» **Instructions for the task**:
Extend the Derby Day sermon below past its final sentence, writing what comes next in the same voice.

[Begin Quoted passage]

Saturday, May 2, 2015

A Celebrity Meets a Priest on Derby Day



Easter 5, Year B


Acts 8:26-40
Psalm 22:24-30
1 John 4:7-21
John 15:1-8


Almighty God, whom truly to know is everlasting life: Grant us so perfectly to know your Son Jesus Christ to be the way, the truth, and the life, that we may steadfastly follow his steps in the way that leads to eternal life; through Jesus Christ your Son our Lord, who lives and reigns with you, in the unity of the Holy Spirit, one God, for ever and ever. Amen.


 On Derby day in Louisville, private jets roar overhead as movie stars, sports stars, and TV personalities flock to our city for the renowned horse race. Limousines of the rich and famous crowd the streets.
Out on foot to pick up some Saturday morning groceries at Paul’s, I noticed a traffic jam at the railroad tracks on Breckinridge Lane. There, in the passenger seat of a bright yellow Lamborghini convertible, I saw Bruce Jenner stopped at the train crossing. Hair in a pony tail, head bowed over his Kindle, Jenner was engrossed in reading something. He didn’t even notice the other drivers who were starting to pull out their phones to take pictures of the controversial star. He didn’t hear their sniggers or react to a couple of rude shouts, either, although I saw his driver roll his eyes and glare.
          All of a sudden, I found myself crossing the street to stand alongside his car. Yes, shy little me: the one who would never approach a stranger unbidden. Yes, judgmental me: the one who scorns all fame-seekers and low-life reality TV stars, the one who remains unimpressed with famous athletes, the one who struggles to understand transgender issues. Somehow, though, as if propelled by the Spirit, here I was, walking up to Bruce Jenner in his Lamborghini.
          My lips moved on their own. “What are you reading?” I blurted out.

[End Quoted passage]
[Begin Data segment]

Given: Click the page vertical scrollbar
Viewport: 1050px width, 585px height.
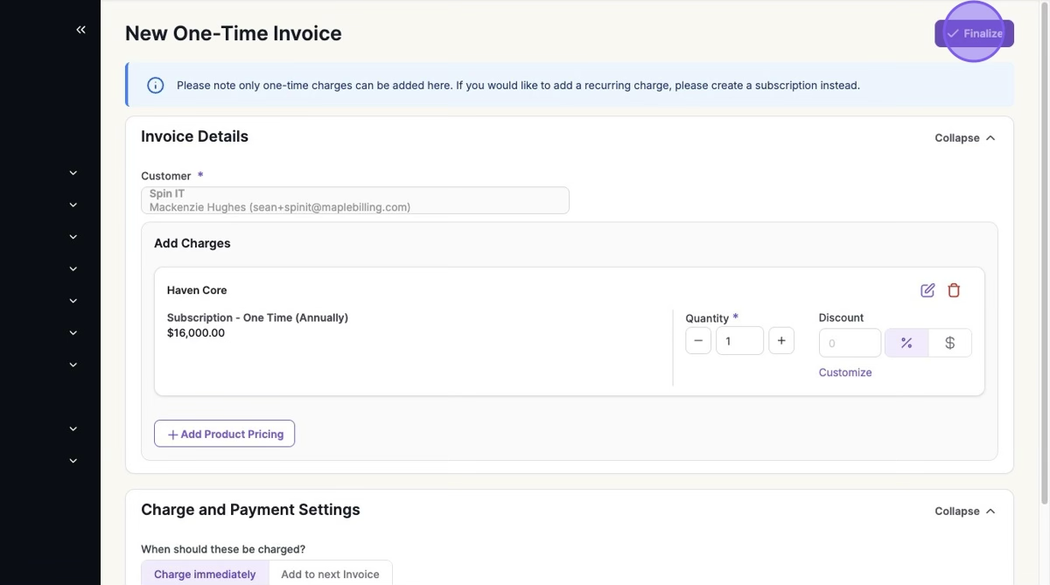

[End Data segment]

» **Task response**:
          Jenner looked up without surprise, smiled, and responded, “Oh, I’m reading some beautiful poetry from the prophet Isaiah. I downloaded this Bible last night in my hotel room for kicks and just can’t put it down. This is fascinating stuff, but it doesn’t always make a lot of sense.” He frowned and slowly shook his head back and forth.
          Now the train had passed, and the crossing gate was lifting. Soon I had to jog along to keep up with the car, which was starting to roll forward in traffic. People started honking at us.
          “I know what you mean,” I panted. “I’m a priest who has to preach every week, and I struggle to make sense of scripture, too.”
“Wow, a priest!” gasped Jenner. "Hey, traffic is moving here. Why don’t you jump in and teach me something?” He patted the small seat next to him and scooted over to make room.
I stared. I didn’t want to get in a car with a strange stranger. Who knows where I would end up? Besides, people were taking pictures. How embarrassing. I wouldn’t want to end up in the tabloids. My colleagues would think that I was showing off.  Who knows what the Bishop would say? Or the Vestry? I don’t have the answer on transgender issues. I don’t have the answer on lots of things. How could I guide Jenner?
But I found myself squished into the little front seat, anyway. Much too close for comfort.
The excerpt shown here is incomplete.